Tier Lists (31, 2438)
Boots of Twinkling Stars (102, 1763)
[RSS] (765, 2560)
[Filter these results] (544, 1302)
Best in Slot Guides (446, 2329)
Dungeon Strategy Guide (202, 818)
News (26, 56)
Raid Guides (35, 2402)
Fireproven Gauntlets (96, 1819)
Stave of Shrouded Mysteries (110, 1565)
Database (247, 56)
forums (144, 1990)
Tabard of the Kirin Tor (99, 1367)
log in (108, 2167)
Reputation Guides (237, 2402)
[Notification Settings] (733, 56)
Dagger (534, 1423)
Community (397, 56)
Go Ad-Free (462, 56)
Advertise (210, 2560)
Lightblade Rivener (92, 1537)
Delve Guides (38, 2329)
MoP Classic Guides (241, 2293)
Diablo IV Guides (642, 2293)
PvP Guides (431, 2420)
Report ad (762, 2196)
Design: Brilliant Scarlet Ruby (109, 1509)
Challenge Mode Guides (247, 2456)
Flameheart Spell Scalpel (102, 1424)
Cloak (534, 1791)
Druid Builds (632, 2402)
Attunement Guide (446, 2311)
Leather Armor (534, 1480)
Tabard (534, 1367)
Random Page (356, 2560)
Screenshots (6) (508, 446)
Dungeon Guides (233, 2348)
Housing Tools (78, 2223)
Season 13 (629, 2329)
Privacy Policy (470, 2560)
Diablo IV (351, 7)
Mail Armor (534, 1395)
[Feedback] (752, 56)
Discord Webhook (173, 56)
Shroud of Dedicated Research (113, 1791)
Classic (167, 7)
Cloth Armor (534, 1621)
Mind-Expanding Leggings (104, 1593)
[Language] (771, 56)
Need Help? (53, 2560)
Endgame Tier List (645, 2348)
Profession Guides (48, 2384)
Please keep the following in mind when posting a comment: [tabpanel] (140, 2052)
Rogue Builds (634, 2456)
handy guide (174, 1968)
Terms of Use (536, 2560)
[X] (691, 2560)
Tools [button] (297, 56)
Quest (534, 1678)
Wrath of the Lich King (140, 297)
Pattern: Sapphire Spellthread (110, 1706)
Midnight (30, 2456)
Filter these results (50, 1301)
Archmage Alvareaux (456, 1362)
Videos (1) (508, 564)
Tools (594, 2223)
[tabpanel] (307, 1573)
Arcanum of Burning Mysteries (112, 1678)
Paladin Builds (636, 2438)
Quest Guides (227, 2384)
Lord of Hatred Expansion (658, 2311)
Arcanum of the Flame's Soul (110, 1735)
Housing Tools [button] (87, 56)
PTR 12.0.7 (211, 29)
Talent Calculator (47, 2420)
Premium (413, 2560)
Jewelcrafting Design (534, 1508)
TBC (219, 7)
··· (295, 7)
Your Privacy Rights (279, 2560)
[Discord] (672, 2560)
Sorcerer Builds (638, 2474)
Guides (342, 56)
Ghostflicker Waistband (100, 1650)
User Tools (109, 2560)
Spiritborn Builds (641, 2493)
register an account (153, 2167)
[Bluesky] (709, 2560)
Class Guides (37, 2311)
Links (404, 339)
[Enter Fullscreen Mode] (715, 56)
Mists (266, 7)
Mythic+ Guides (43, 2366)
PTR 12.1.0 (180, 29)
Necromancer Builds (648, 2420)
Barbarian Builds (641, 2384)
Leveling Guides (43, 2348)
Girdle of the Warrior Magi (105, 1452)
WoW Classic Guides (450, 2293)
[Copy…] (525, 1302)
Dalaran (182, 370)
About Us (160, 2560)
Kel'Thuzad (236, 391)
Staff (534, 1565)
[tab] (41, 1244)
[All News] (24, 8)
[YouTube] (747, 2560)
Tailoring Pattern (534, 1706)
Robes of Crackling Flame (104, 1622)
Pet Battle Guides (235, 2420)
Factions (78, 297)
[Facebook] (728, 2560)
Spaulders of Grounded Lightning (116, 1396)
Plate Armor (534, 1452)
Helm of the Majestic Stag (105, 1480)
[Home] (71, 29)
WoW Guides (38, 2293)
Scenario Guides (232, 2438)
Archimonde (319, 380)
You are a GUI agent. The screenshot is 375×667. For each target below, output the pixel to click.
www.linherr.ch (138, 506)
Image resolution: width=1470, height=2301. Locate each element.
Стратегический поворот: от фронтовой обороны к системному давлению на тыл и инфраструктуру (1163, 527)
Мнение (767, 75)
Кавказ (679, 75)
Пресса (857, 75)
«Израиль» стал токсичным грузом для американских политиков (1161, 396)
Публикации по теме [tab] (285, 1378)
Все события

▶ Activity
All of the entries must be printed again exactly as given.

▶ Answer section
Tier Lists (31, 2438)
Boots of Twinkling Stars (102, 1763)
[RSS] (765, 2560)
[Filter these results] (544, 1302)
Best in Slot Guides (446, 2329)
Dungeon Strategy Guide (202, 818)
News (26, 56)
Raid Guides (35, 2402)
Fireproven Gauntlets (96, 1819)
Stave of Shrouded Mysteries (110, 1565)
Database (247, 56)
forums (144, 1990)
Tabard of the Kirin Tor (99, 1367)
log in (108, 2167)
Reputation Guides (237, 2402)
[Notification Settings] (733, 56)
Dagger (534, 1423)
Community (397, 56)
Go Ad-Free (462, 56)
Advertise (210, 2560)
Lightblade Rivener (92, 1537)
Delve Guides (38, 2329)
MoP Classic Guides (241, 2293)
Diablo IV Guides (642, 2293)
PvP Guides (431, 2420)
Report ad (762, 2196)
Design: Brilliant Scarlet Ruby (109, 1509)
Challenge Mode Guides (247, 2456)
Flameheart Spell Scalpel (102, 1424)
Cloak (534, 1791)
Druid Builds (632, 2402)
Attunement Guide (446, 2311)
Leather Armor (534, 1480)
Tabard (534, 1367)
Random Page (356, 2560)
Screenshots (6) (508, 446)
Dungeon Guides (233, 2348)
Housing Tools (78, 2223)
Season 13 (629, 2329)
Privacy Policy (470, 2560)
Diablo IV (351, 7)
Mail Armor (534, 1395)
[Feedback] (752, 56)
Discord Webhook (173, 56)
Shroud of Dedicated Research (113, 1791)
Classic (167, 7)
Cloth Armor (534, 1621)
Mind-Expanding Leggings (104, 1593)
[Language] (771, 56)
Need Help? (53, 2560)
Endgame Tier List (645, 2348)
Profession Guides (48, 2384)
Please keep the following in mind when posting a comment: [tabpanel] (140, 2052)
Rogue Builds (634, 2456)
handy guide (174, 1968)
Terms of Use (536, 2560)
[X] (691, 2560)
Tools [button] (297, 56)
Quest (534, 1678)
Wrath of the Lich King (140, 297)
Pattern: Sapphire Spellthread (110, 1706)
Midnight (30, 2456)
Filter these results (50, 1301)
Archmage Alvareaux (456, 1362)
Videos (1) (508, 564)
Tools (594, 2223)
[tabpanel] (307, 1573)
Arcanum of Burning Mysteries (112, 1678)
Paladin Builds (636, 2438)
Quest Guides (227, 2384)
Lord of Hatred Expansion (658, 2311)
Arcanum of the Flame's Soul (110, 1735)
Housing Tools [button] (87, 56)
PTR 12.0.7 (211, 29)
Talent Calculator (47, 2420)
Premium (413, 2560)
Jewelcrafting Design (534, 1508)
TBC (219, 7)
··· (295, 7)
Your Privacy Rights (279, 2560)
[Discord] (672, 2560)
Sorcerer Builds (638, 2474)
Guides (342, 56)
Ghostflicker Waistband (100, 1650)
User Tools (109, 2560)
Spiritborn Builds (641, 2493)
register an account (153, 2167)
[Bluesky] (709, 2560)
Class Guides (37, 2311)
Links (404, 339)
[Enter Fullscreen Mode] (715, 56)
Mists (266, 7)
Mythic+ Guides (43, 2366)
PTR 12.1.0 (180, 29)
Necromancer Builds (648, 2420)
Barbarian Builds (641, 2384)
Leveling Guides (43, 2348)
Girdle of the Warrior Magi (105, 1452)
WoW Classic Guides (450, 2293)
[Copy…] (525, 1302)
Dalaran (182, 370)
About Us (160, 2560)
Kel'Thuzad (236, 391)
Staff (534, 1565)
[tab] (41, 1244)
[All News] (24, 8)
[YouTube] (747, 2560)
Tailoring Pattern (534, 1706)
Robes of Crackling Flame (104, 1622)
Pet Battle Guides (235, 2420)
Factions (78, 297)
[Facebook] (728, 2560)
Spaulders of Grounded Lightning (116, 1396)
Plate Armor (534, 1452)
Helm of the Majestic Stag (105, 1480)
[Home] (71, 29)
WoW Guides (38, 2293)
Scenario Guides (232, 2438)
Archimonde (319, 380)
You are a GUI agent. The screenshot is 375×667. For each target below, output the pixel to click.
www.linherr.ch (138, 506)
Image resolution: width=1470, height=2301. Locate each element.
Стратегический поворот: от фронтовой обороны к системному давлению на тыл и инфраструктуру (1163, 527)
Мнение (767, 75)
Кавказ (679, 75)
Пресса (857, 75)
«Израиль» стал токсичным грузом для американских политиков (1161, 396)
Публикации по теме [tab] (285, 1378)
Все события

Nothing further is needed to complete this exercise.